Taking the listing below, restate word for word each line from the line with "The height and" to the line with "The image size", ends included, and stop there.

#### [INFORMATION SUPPLIED]
"""

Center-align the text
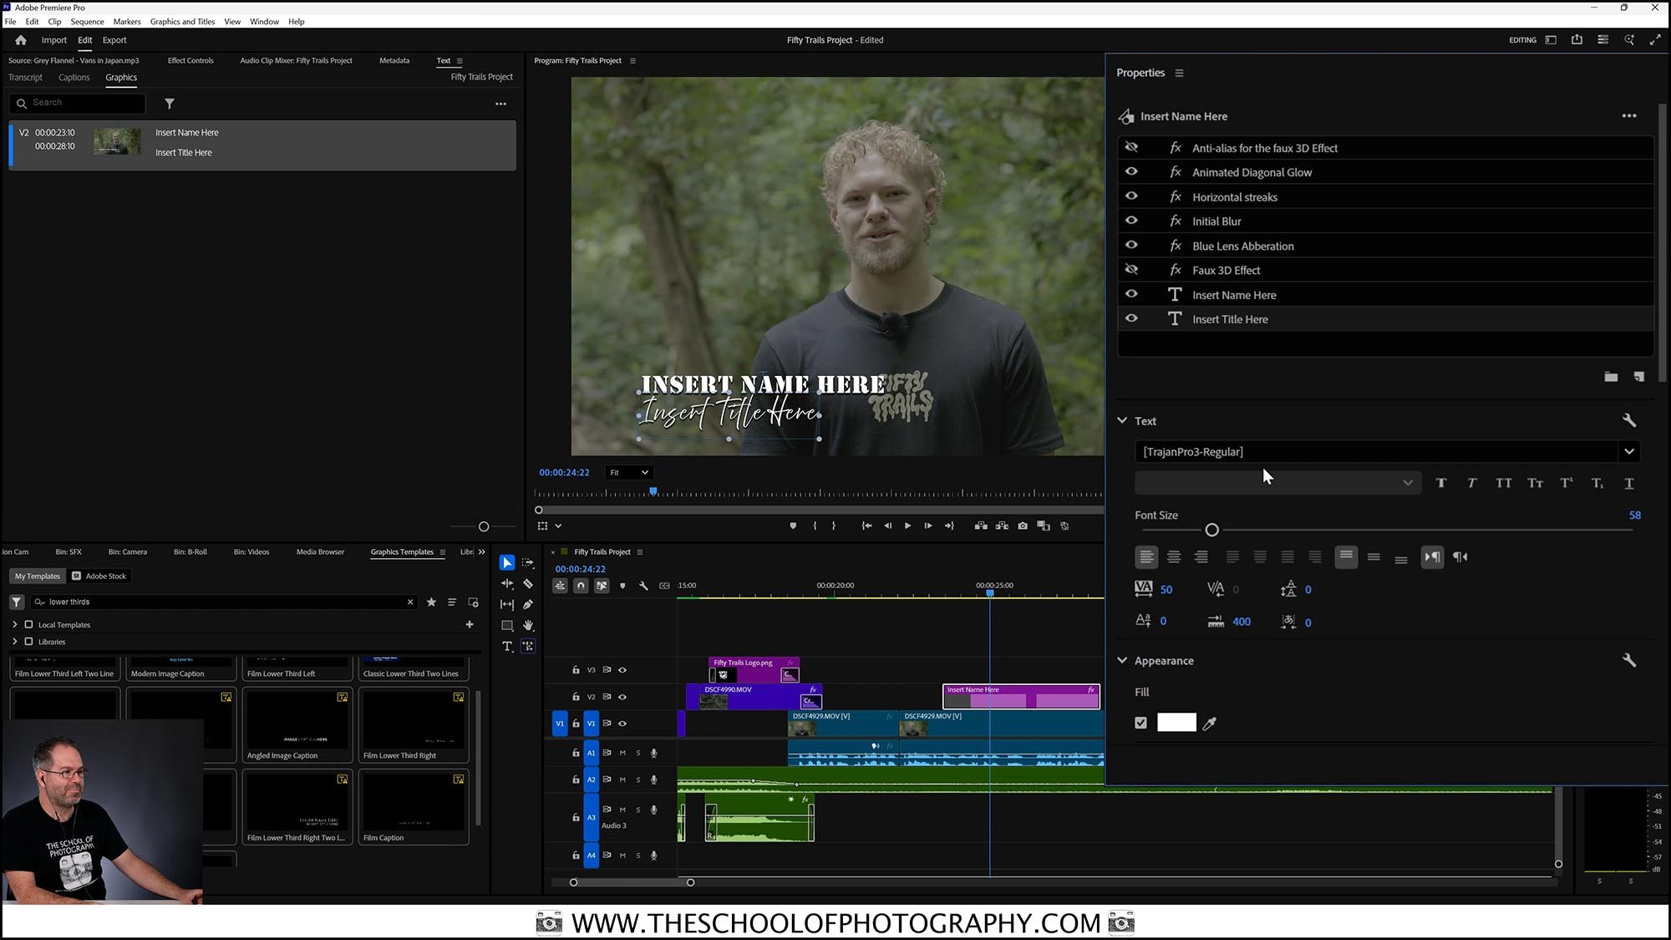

"""
"""

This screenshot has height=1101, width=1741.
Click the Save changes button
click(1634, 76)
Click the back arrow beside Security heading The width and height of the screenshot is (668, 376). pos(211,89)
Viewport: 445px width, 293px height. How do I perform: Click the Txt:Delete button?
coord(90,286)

"""
"""

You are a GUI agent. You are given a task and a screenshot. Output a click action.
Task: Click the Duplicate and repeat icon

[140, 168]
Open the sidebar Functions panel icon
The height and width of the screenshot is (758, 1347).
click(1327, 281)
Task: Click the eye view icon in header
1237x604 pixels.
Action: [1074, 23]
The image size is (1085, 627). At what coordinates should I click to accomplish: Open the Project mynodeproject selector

"""

#### [ANSWER BOX]
The height and width of the screenshot is (758, 1347).
click(1327, 281)
Task: Click the eye view icon in header
1237x604 pixels.
Action: [1074, 23]
The image size is (1085, 627). At what coordinates should I click to accomplish: Open the Project mynodeproject selector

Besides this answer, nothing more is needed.